When I woke on the third morning of my trip, I knew I was done. I’d heard enough to know I wasn’t going to learn anything new. In the nine years since my last American Dream trip, I’ve come to realise I don’t like America, not as a place to live. We have an ugly, selfish, winner-take-all culture, devoid of community, meaning and the majestic, and almost all our policy is built around the notion that individual liberty, with the most stuff at the cheapest price, is the ultimate good. I don’t believe that, and my last three years spent travelling around the world have strengthened my view that while the US provides its citizens with the most opportunities, and the most stuff, we don’t give them the most fulfilling, beautiful and elevating lives.
But while I might be done with the US, I’m not done with Americans, who have, like all humans, a tremendous capacity to endure. Take Caroline, who I found sitting alone in a Boston McDonald’s at 6am, drinking a cup of water, and playing on her phone. I didn’t know what to make of her. Curious about why she was there so early, but not wanting to make her uncomfortable, I left her alone until she joined me to vape outside, at which point she opened up.
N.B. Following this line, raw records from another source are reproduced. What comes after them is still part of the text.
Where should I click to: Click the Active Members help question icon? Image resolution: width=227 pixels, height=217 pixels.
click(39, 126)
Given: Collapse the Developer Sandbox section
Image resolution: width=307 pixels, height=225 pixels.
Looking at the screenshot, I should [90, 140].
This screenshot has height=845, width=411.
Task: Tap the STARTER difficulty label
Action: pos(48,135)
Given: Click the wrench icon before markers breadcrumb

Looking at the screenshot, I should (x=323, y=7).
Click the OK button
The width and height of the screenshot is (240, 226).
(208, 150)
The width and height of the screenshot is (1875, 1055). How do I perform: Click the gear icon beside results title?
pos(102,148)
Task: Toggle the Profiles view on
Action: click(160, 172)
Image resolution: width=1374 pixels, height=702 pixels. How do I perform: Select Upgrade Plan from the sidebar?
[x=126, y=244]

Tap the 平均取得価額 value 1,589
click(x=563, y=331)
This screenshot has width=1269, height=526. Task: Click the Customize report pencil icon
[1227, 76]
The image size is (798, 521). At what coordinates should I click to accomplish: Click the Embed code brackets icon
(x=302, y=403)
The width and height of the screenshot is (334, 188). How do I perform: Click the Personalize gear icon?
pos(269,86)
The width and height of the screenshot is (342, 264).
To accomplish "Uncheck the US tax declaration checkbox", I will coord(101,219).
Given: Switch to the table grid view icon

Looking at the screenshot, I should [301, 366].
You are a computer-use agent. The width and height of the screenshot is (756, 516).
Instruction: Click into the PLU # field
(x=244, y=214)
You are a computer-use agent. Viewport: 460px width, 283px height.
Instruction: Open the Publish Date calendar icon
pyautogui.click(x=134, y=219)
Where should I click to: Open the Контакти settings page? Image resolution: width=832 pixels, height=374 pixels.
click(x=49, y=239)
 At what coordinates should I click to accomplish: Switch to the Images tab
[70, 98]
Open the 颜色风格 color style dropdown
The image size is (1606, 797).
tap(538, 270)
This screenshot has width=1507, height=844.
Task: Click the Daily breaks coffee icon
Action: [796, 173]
She had moved to Bristol, Tennessee six months ago, after getting her “teeth knocked out through domestic violence”. She apologised for not speaking well as a result, although I didn’t notice. Originally from Grundy, Virginia, “a little coal mining town in the middle of nowhere”, she’s now living in a homeless shelter, “which is a little rough” but safer than Grundy. She tells me that after “trying to kill me, putting me in the hospital for three days”, her abuser was set free the same day they put in him jail. “He made bail somehow, and they let him out, and he’s been on the run and they haven’t been able to find him since, so I’m here.” Her father, “a good man who worked in strip mining”, died in 2012, and her mother is “an addict out of my life”.
I asked Caroline if, after all her troubles, she still believed in the American Dream. “Yeah, you just got to work for it,” she replied. What else can you do but believe, she said, still laughing. I suggest that some people turn to drugs instead. “Been learning and seeing my whole life what it can do to you and cost you, and no.”
After talking to Caroline, I realised my trip was done. I wanted Caroline’s sanguine, sweet indefatigability to be the final and lasting image from my trip, because while America might be an ugly and unhealthy country, at least it hasn’t broken everyone’s spirit. At least there’s still an aspirational American Dream bubbling beneath the drab, treeless strip malls.
Driving home, thinking about why I gave up so early, I realised my negativity had little to do with America, which hasn’t changed much in the last nine years, and everything to do with me. That America hasn’t changed much, that it was all so familiar, is what I find so discouraging.
A decade ago, I had hope that things were so bad that we couldn’t possibly keep ignoring the malaise, the emptiness, the ugliness and we would move to right the ship. Instead, we buried our heads deeper into the sand, allowing life in the US to grow even more banal and isolating. We still haven’t grasped that the problem isn’t economic, it’s spiritual. And the answer isn’t to build another basic housing complex, another road, another shopping mall, but to build more cohesive and meaningful communities. Which isn’t easy, but unless that’s done, little will change towards the good, not in another year or another decade.